## Assignment
Beginning with the line that mentions "Where should I click to: Take", reproduce every line through the last line of the entries, exactly, and only those.

## Stored data
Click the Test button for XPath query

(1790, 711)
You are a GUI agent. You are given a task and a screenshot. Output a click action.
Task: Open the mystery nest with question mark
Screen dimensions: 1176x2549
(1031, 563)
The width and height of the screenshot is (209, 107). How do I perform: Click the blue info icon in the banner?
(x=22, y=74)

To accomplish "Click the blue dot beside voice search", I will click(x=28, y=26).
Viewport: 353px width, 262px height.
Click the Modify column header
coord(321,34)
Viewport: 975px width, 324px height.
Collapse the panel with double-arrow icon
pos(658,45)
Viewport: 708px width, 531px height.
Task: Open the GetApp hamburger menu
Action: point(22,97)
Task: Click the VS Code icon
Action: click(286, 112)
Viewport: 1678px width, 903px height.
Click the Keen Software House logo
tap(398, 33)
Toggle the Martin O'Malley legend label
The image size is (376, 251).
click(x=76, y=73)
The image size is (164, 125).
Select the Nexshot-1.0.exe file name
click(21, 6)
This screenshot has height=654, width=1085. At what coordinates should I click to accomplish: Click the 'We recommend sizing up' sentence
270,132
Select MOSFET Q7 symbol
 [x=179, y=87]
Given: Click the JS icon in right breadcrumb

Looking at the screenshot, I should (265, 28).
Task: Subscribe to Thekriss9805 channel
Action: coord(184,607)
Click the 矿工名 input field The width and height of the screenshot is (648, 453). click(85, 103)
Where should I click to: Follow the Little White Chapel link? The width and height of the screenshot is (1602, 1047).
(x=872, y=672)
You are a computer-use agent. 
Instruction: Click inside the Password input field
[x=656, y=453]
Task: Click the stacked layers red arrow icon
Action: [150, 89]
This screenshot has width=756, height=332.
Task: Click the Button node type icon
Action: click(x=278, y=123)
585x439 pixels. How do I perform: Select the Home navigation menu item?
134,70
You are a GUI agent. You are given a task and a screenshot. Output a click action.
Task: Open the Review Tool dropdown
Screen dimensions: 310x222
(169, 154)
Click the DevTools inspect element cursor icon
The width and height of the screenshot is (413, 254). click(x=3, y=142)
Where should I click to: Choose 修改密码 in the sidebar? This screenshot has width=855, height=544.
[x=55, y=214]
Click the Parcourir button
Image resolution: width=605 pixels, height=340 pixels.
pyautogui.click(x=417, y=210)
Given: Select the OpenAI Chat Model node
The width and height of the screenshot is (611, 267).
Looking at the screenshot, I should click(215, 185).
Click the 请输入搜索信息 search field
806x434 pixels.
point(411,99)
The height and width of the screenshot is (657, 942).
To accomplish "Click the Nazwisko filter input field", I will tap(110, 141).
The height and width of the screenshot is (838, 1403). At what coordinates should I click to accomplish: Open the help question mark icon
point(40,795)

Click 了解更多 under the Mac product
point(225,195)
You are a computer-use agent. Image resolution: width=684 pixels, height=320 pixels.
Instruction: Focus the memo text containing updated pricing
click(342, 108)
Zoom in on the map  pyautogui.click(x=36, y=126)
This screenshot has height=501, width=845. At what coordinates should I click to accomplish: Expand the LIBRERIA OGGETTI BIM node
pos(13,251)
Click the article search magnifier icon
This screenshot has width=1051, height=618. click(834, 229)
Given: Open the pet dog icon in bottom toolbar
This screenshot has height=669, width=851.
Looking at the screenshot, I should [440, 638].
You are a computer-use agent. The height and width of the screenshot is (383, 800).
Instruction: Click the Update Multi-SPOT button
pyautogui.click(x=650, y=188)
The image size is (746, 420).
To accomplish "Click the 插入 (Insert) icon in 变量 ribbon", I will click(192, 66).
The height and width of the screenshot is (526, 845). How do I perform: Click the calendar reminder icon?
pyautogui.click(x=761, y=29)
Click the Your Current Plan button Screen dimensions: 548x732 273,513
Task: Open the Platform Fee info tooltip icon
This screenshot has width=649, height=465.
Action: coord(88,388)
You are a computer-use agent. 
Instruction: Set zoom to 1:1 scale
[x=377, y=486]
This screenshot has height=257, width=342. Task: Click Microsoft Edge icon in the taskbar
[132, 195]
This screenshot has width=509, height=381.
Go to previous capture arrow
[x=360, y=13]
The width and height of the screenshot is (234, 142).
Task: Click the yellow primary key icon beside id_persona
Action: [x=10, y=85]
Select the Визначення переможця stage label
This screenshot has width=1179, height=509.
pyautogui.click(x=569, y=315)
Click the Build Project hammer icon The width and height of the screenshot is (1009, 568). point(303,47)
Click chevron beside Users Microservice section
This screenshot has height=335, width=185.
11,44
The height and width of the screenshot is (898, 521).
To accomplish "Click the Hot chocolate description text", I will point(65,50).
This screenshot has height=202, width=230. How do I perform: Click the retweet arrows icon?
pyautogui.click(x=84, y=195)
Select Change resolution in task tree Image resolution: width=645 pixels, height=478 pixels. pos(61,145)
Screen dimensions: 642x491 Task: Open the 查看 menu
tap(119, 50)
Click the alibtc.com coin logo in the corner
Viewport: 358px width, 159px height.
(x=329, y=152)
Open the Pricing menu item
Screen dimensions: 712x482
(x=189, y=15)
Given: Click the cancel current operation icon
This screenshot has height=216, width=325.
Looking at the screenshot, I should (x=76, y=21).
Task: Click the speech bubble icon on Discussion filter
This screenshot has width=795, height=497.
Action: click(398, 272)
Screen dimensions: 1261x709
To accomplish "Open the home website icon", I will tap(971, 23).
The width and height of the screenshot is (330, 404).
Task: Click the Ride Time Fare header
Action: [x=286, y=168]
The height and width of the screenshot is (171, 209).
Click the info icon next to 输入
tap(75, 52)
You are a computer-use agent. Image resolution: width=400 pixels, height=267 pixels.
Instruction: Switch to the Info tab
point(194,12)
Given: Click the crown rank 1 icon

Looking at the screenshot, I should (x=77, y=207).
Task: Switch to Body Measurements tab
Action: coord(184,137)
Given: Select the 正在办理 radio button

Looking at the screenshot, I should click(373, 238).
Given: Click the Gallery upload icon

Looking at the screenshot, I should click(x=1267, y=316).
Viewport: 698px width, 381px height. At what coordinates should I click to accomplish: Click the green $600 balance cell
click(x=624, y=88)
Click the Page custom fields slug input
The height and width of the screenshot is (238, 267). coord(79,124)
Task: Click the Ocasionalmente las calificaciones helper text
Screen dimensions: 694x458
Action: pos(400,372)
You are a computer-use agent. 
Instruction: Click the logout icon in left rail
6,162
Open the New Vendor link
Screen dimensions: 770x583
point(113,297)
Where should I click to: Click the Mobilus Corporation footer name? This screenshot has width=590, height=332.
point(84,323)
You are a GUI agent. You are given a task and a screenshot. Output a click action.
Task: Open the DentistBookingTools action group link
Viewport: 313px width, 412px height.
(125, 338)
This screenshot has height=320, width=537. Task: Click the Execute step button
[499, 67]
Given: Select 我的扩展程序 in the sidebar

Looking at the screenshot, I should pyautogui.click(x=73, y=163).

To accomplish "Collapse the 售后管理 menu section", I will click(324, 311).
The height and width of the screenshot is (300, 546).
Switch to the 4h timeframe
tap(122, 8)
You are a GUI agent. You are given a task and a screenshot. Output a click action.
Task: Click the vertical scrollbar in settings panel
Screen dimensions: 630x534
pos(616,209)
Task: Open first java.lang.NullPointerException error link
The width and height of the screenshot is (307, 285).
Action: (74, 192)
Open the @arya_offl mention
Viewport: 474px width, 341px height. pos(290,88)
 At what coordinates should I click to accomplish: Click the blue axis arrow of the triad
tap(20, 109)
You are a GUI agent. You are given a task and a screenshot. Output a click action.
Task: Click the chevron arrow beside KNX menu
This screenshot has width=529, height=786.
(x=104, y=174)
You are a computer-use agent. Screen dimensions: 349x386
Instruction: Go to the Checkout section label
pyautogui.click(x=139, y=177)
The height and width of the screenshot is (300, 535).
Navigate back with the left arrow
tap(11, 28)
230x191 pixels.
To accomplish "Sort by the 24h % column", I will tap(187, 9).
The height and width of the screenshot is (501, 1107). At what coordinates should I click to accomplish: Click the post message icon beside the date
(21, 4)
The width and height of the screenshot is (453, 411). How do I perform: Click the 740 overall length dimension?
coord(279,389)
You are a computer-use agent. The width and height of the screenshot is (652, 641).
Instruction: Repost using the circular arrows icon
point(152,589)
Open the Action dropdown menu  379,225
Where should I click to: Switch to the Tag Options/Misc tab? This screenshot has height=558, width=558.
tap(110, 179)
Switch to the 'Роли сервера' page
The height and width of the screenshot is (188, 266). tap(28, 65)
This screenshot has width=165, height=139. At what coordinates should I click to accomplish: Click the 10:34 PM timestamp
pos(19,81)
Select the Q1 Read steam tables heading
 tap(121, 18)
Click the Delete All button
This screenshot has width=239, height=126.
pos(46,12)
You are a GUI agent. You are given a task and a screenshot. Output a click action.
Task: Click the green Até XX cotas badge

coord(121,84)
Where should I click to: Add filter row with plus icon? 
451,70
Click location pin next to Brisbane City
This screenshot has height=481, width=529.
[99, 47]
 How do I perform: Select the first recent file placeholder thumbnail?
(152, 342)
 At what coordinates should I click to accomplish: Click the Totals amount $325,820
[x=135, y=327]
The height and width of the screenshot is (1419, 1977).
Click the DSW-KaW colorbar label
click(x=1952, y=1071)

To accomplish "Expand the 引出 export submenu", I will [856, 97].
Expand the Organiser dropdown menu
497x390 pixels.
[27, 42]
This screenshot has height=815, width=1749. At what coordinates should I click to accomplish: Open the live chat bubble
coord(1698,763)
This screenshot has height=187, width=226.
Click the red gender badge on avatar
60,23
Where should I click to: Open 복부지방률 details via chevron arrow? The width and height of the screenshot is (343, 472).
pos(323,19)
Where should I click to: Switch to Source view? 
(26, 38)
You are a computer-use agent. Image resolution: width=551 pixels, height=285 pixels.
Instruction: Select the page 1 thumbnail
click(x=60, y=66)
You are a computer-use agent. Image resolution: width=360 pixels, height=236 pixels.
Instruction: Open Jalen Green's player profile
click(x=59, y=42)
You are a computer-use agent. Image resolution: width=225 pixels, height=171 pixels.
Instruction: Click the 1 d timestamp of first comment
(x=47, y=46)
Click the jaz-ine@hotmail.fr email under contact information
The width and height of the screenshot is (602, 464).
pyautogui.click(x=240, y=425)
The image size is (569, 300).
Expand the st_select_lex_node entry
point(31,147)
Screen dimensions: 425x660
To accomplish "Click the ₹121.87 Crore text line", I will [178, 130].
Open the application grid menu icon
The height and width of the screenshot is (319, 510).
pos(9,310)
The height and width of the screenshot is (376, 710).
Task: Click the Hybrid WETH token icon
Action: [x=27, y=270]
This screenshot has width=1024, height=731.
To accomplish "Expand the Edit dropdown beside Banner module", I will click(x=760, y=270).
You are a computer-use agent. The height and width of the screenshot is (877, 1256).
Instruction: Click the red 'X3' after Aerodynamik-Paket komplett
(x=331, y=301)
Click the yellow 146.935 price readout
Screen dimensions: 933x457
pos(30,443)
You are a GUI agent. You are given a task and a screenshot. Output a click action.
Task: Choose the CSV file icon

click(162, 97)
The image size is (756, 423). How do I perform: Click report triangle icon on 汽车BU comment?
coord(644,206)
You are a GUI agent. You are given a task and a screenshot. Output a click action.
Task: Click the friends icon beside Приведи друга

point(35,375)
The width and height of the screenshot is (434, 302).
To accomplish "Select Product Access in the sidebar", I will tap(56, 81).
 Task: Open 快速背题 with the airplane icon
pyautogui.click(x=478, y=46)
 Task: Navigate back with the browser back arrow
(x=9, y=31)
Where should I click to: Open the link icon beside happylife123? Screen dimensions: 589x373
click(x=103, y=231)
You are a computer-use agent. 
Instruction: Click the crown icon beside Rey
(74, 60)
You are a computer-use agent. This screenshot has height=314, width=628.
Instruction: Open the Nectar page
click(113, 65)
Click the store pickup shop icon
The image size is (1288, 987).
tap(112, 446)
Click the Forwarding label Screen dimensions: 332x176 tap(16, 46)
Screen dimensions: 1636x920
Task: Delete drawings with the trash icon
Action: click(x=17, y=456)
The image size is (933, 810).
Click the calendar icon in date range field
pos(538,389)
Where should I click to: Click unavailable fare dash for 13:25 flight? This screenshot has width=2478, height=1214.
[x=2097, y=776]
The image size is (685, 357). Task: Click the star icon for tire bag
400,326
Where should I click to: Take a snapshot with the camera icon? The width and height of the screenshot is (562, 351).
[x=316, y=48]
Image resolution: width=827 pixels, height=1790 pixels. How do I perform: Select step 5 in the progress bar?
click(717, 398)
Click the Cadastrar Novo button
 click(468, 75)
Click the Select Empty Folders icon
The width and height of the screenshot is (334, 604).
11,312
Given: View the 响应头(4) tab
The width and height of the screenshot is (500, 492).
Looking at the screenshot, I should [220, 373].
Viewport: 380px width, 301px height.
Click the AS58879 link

## Task solution
Where should I click to: Take a snapshot with the camera icon? The width and height of the screenshot is (562, 351).
[x=316, y=48]
Image resolution: width=827 pixels, height=1790 pixels. How do I perform: Select step 5 in the progress bar?
click(717, 398)
Click the Cadastrar Novo button
 click(468, 75)
Click the Select Empty Folders icon
The width and height of the screenshot is (334, 604).
11,312
Given: View the 响应头(4) tab
The width and height of the screenshot is (500, 492).
Looking at the screenshot, I should [220, 373].
Viewport: 380px width, 301px height.
Click the AS58879 link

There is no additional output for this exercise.